INNALZAMENTO DELL’ETA’ MEDIA DEGLI AGRICOLTORI, IL DRAMMA DELLA FATTURAZIONE ELETTRONICA
Sul versante interno, secondo Rocca, è preoccupante l’invecchiamento della categoria degli imprenditori agricoli e la loro difficoltà ad innovare e fare sistema unendo le forze.
“Il cambio generazionale è un problema reale – prosegue Rocca. - Oggi l'età media dei titolari di azienda è oltre i 60 anni e la digitalizzazione delle aziende diventano spesso più un problema che una semplificazione. La fatturazione elettronica è stata un vero trauma, abbiamo avuto un aumento del lavoro all’interno dell’organizzazione per i nostri servizi amministrativi: le aziende hanno avuto ed hanno mille difficoltà. Bisogna pensare che tutte le aziende ufficialmente possono contare su un indirizzo di posta elettronica certificata (Pec), ma solo il 30% degli imprenditori usa le mail, ciò significa che pochissimi usano il computer e quindi i nostri servizi debbono provvedere a tutte le richieste di aiuto ed assistenza”.
AGRICOLTURA SOSTENIBILE ANCHE DAL PUNTO DI VISTA AMBIENTALE
L'agricoltore è spesso visto come un inquinatore, ma invece è colui che tutela il paesaggio, contribuisce a mantenere il sistema idrico in buon funzionamento e cerca di svolgere le proprie attività nella maniera più ecocompatibile. “Per migliorare la sostenibilità, ci stiamo impegnando molto, ma non possiamo sperare che le nostre aziende passino tutte alla coltivazione biologica: il bio non è per tutti i luoghi e non è per tutte le colture – conclude il presidente uscente. - Negli ultimi 20 anni sono stati notevolmente ridotti i quantitativi di antiparassitari e diserbanti utilizzati ed ogni anno che passa l'innovazione porta a sempre maggiori riduzioni dei prodotti inquinanti.
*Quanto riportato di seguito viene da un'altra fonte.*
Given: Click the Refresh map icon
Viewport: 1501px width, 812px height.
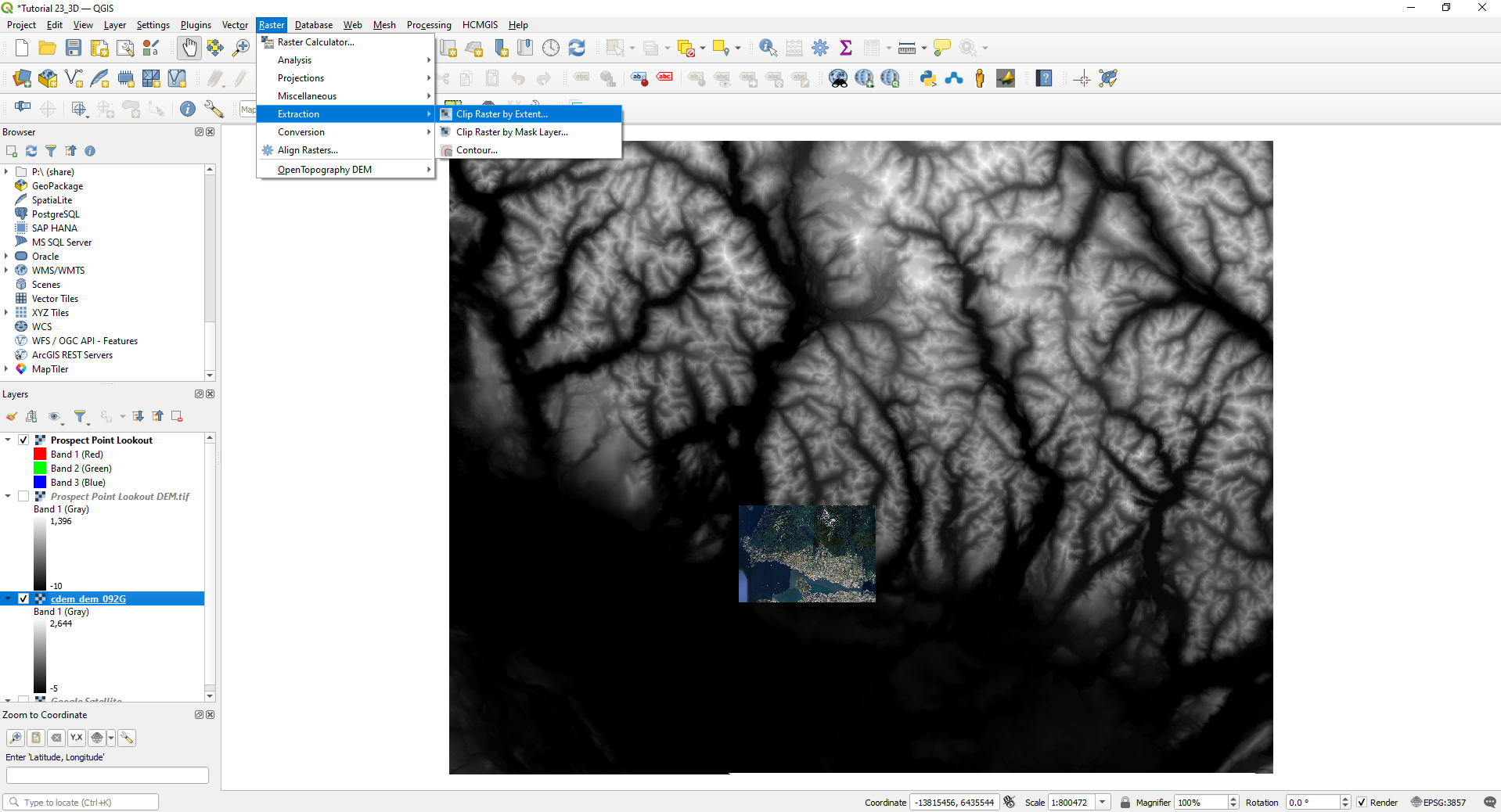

L'innovazione deve quindi essere sostenuta e cavalcata, solo così possiamo arrivare ad una agricoltura ad impatto zero. La sostenibilità agricola passa per l'innovazione, visto anche lo scenario globale in cui la popolazione da sfamare aumenta sempre più e la terra da coltivare va diminuendo. Innovazione vuole dire poter ottenere colture resistenti alla carenza idrica, resistenti ai patogeni ed agli insetti, ed infine capaci di adattarsi velocemente ai cambiamenti climatici. L'agricoltura veneziana non può certo competere con le grandi aziende del nord e sud America, deve riuscire a fare qualità e mettere sul mercato i propri prodotti valorizzandoli e l'unico modo per farlo e lavorare tutti insieme. La sfida concreta infatti è questa: creare un’aggregazione sempre maggiore, anche al nostro interno, per essere più efficaci a tutti i livelli”.